Dunn outraised Lawson more than two-to-one while Lawson’s pleas for help were rebuffed by national Democrats scrambling to cling on to their majority in the House.

Lawson first ran for Congress in 2016 after the state Supreme Court put in place a minority access district that stretched from just west of Tallahassee to Jacksonville. Florida picked up an extra congressional seat during reapportionment and the GOP-controlled Legislature initially drew up a map that would have largely kept Lawson’s seat intact.

But DeSantis vetoed the map, eventually passed by state legislators, and instead pushed through one his office drew up that redistributed roughly 360,000 Black voters in Lawson’s district into four different districts. Lawson’s hometown of Tallahassee — and all of Democratic heavily Leon County — was placed in Dunn’s district.

The dismantling of Lawson’s seat was part of a revamp that is expected to let Republicans pick up as many as four additional seats in Congress. Other changes pushed by the governor turned two other seats held by Democrats into GOP-leaning ones.

Lawson blasted DeSantis over the redistricting changes and called it “unlawful and unconstitutional.”

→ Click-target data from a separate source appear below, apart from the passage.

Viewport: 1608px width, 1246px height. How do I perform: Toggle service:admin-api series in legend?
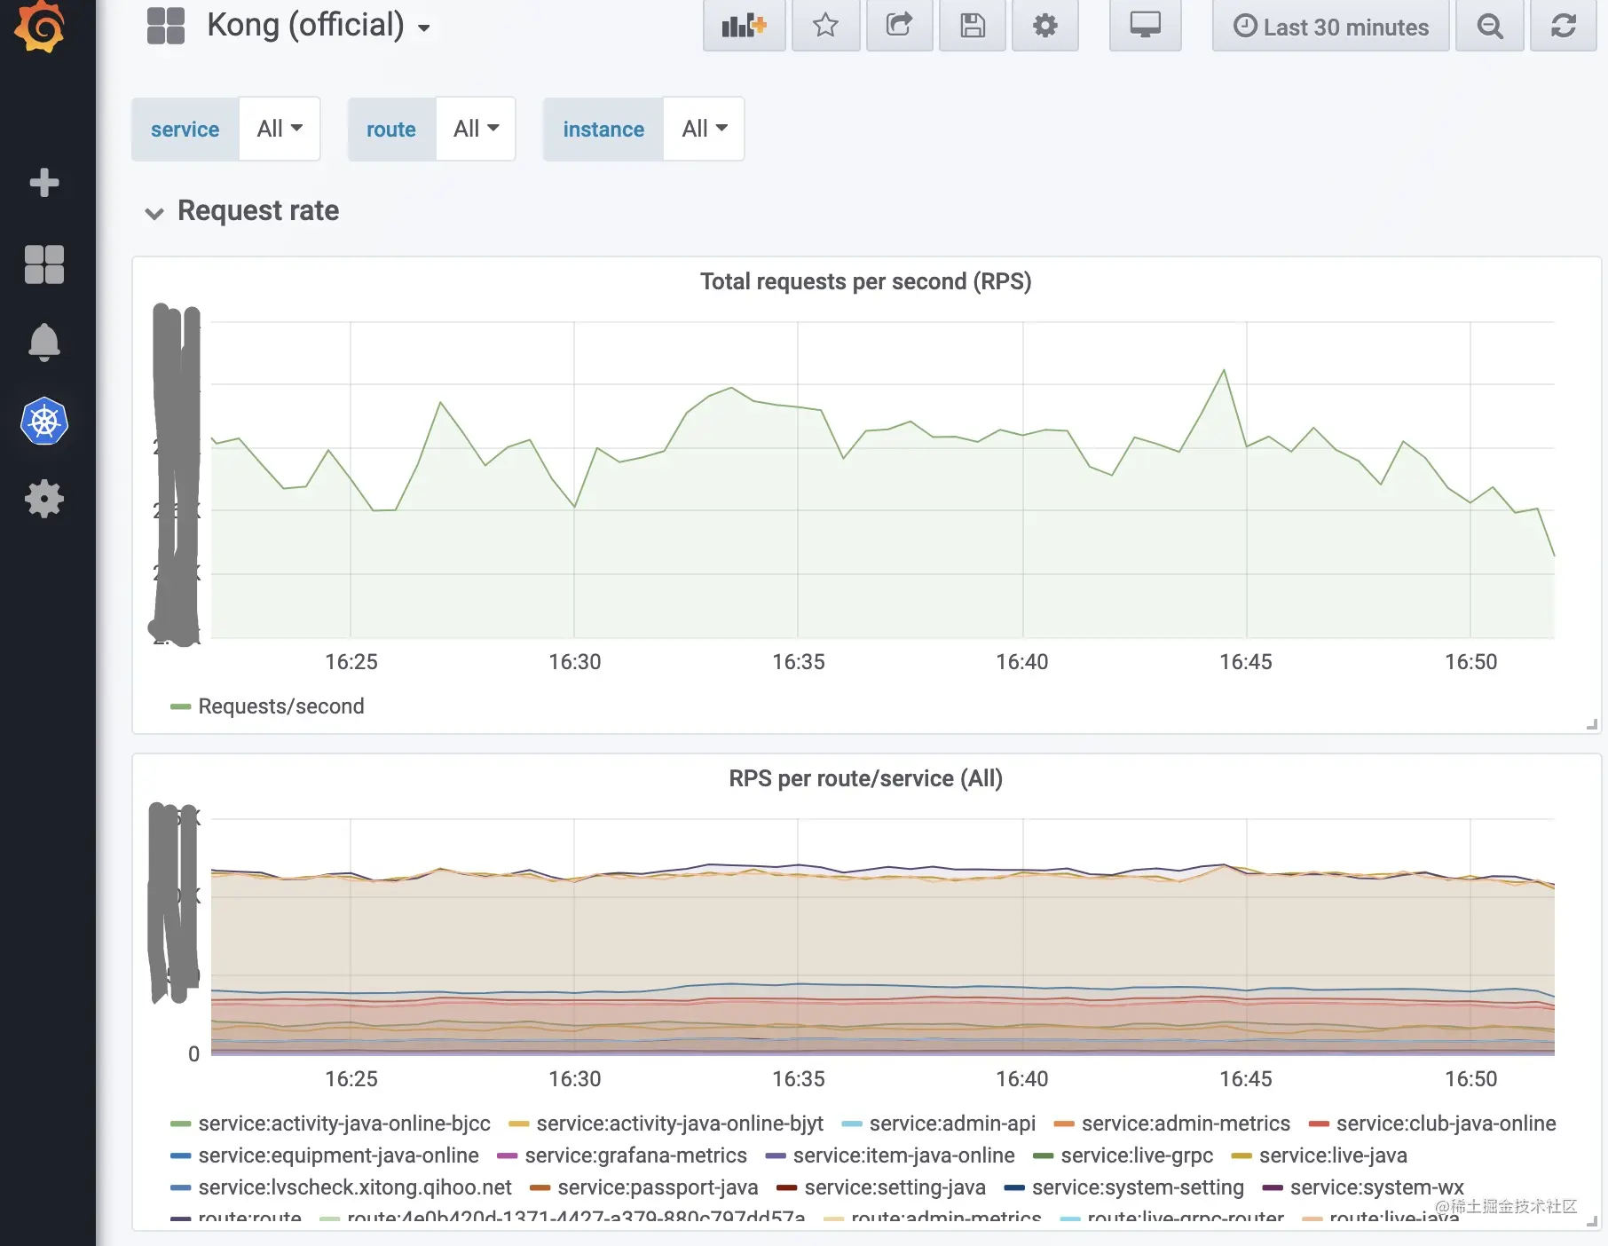pos(952,1124)
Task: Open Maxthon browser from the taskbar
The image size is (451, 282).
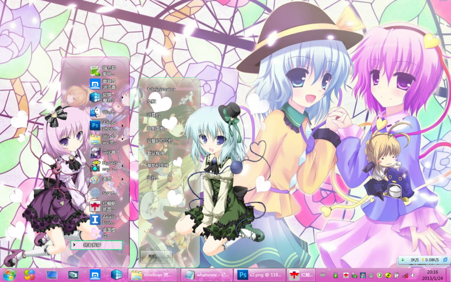Action: point(95,274)
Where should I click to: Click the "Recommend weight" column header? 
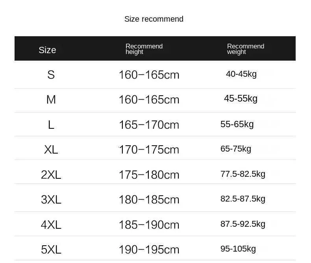[x=245, y=49]
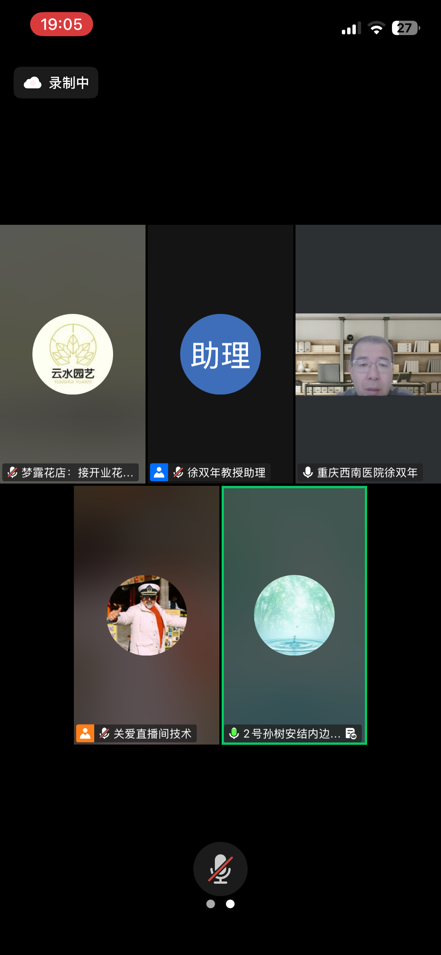Select the blue 助理 avatar circle

[x=220, y=354]
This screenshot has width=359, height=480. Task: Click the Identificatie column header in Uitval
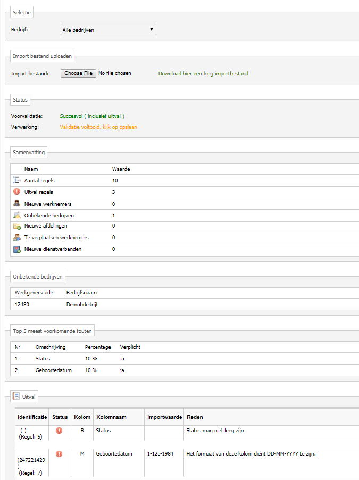pyautogui.click(x=32, y=417)

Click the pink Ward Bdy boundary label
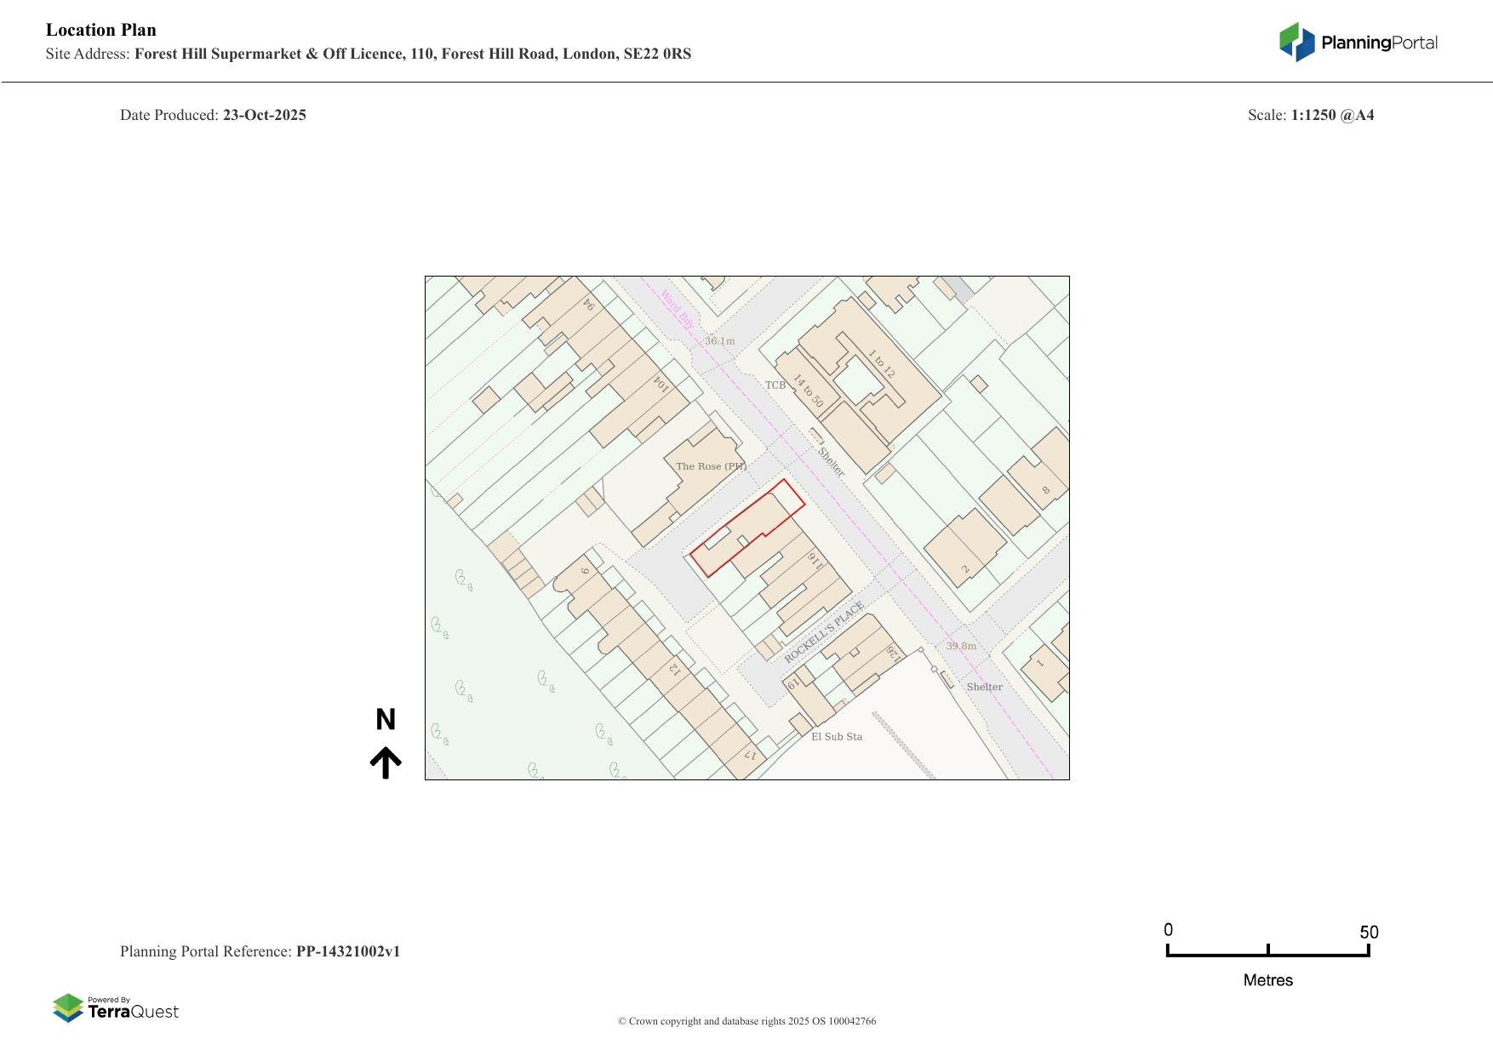[x=678, y=311]
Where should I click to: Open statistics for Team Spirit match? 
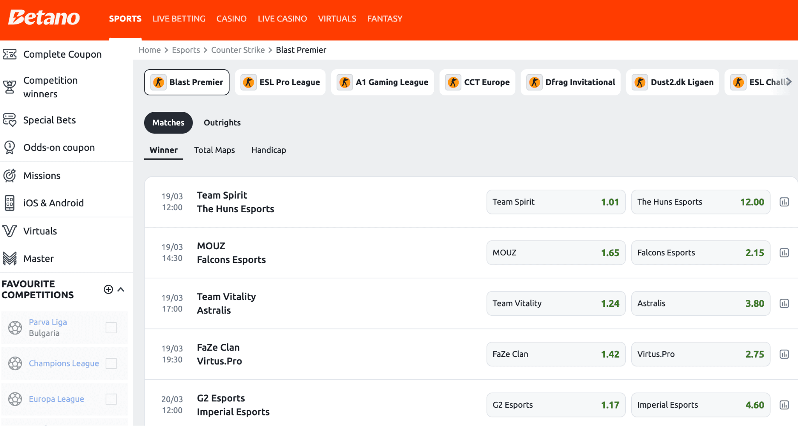pyautogui.click(x=784, y=202)
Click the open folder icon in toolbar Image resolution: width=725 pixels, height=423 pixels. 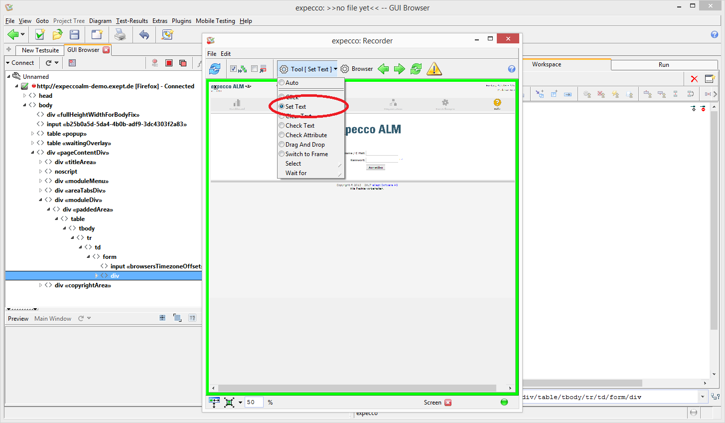(57, 34)
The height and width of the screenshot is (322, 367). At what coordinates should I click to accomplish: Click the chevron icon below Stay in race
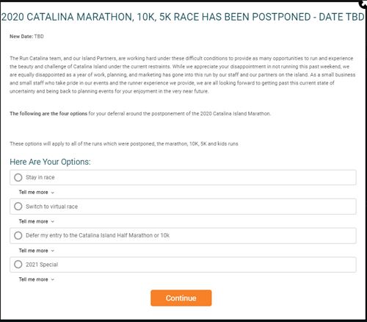coord(53,193)
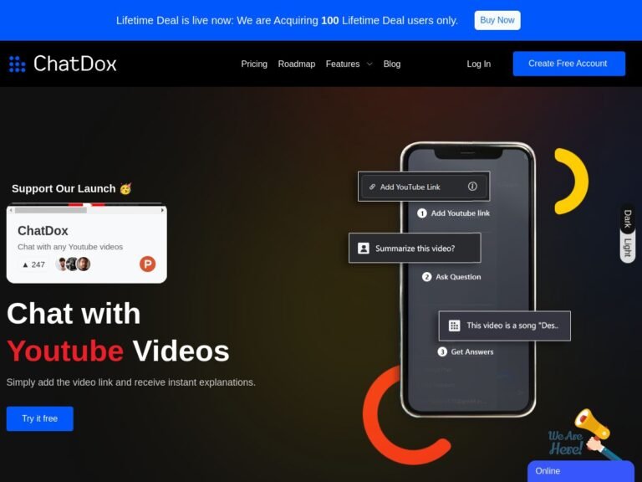
Task: Click the grid icon in song answer box
Action: 454,326
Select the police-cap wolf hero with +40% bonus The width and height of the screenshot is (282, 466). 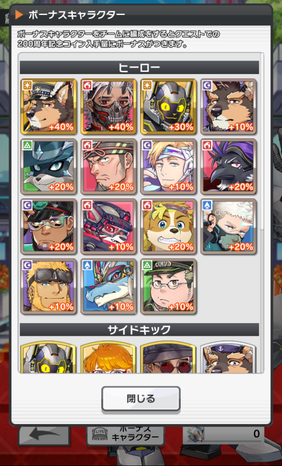click(x=48, y=106)
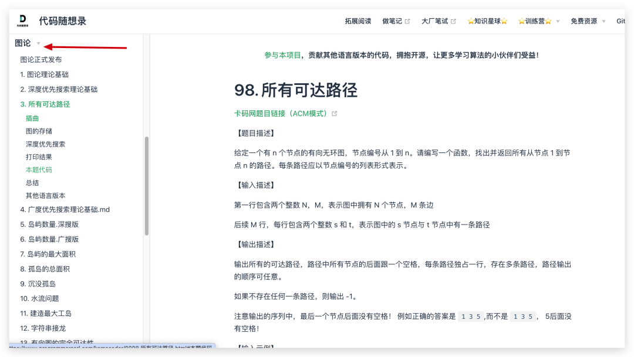
Task: Click the star icon before 训练营
Action: 521,22
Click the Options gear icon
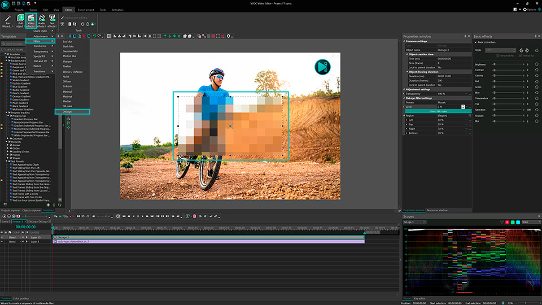This screenshot has height=305, width=542. (x=524, y=10)

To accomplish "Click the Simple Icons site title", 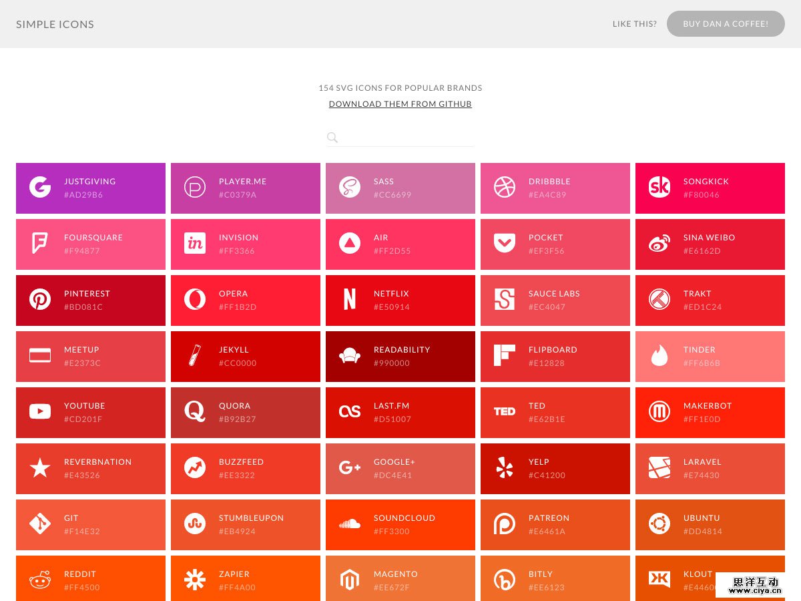I will [55, 24].
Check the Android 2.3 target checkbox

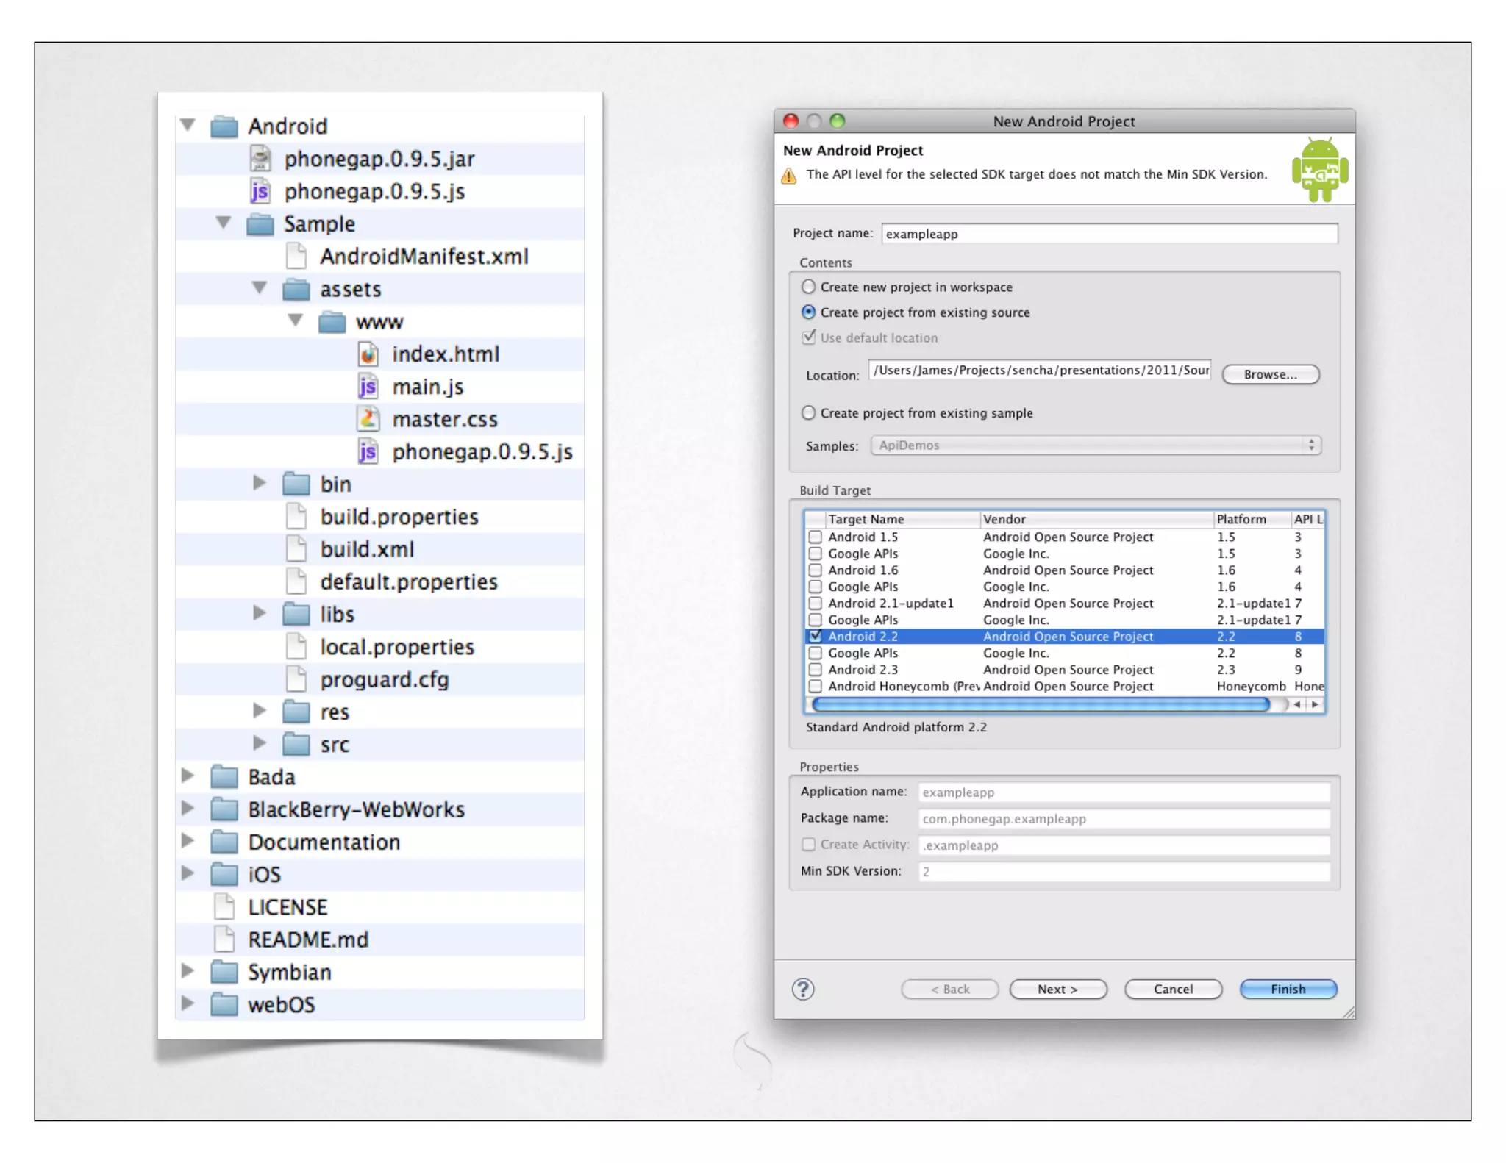pos(815,670)

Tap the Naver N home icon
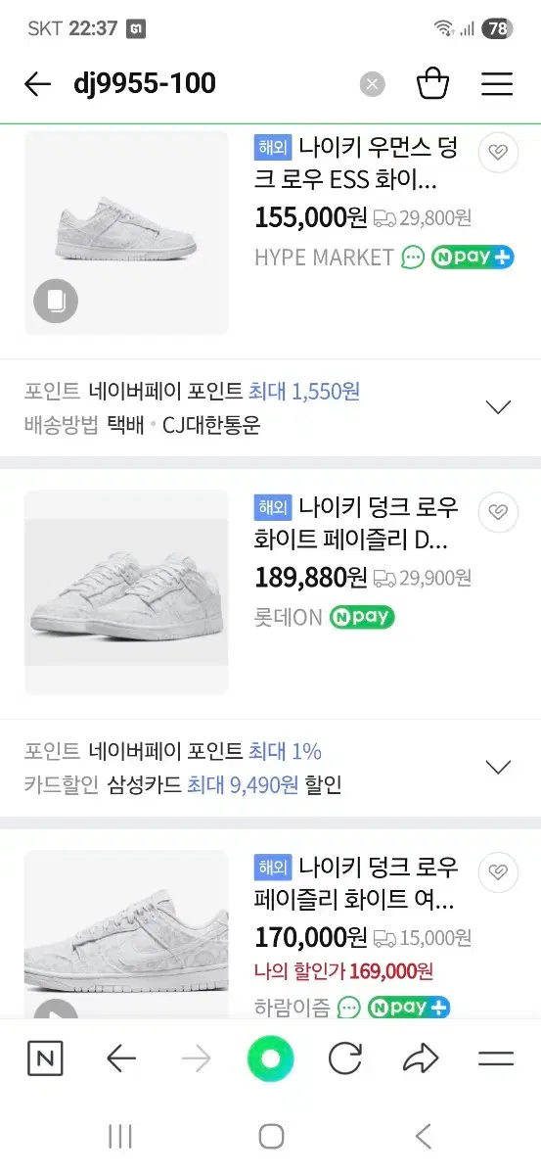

Civil rights and voting rights groups have challenged the state’s current congressional map but the litigation currently under way in both federal and state court is not expected to be resolved until sometime in 2023.

Despite the odds against him, Lawson pushed ahead with a campaign contending he “still had it in his blood.”

He tried to appeal to north Florida voters by stressing his ability to win federal funding for hometown projects as well as hitting Dunn over his vote in opposition to a new law that expands health care benefits for veterans.